Critics of the newly built Nevada wind farm said that it was placed in the flight path of endangered golden eagles. The company doesn’t have a federal take permit that would allow the incidental death of a golden or bald eagle.
Wind energy projects are not required to get take permits but those that don’t have one are subject to investigation and possible prosecution under federal law. Getting a permit and engaging with the service before accidental deaths of any eagles is the best possible outcome for the companies and wildlife.
It is unfortunate for the eagle to die but it is still amazing to find out that only a single eagle has died in the property considering the size of the wind farm.

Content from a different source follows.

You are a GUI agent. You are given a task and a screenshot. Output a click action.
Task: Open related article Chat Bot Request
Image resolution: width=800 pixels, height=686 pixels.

The facility is on top 7,500 acres and has 66 turbines that stands over 400 feet. The death of the golden eagle is the first incident since the wind farm started operating in August 8, 2012.
Animal deaths can’t be eliminated but Pattern Energy has taken steps to minimize disturbances and damages to nature. In 2010, developers of wind farm spent $500,000 on a study of Rose Cave, which is the home of more than a million Mexican free-tailed bats. The group already anticipated the deaths of 193 bats and 203 birds caused by the wind turbines.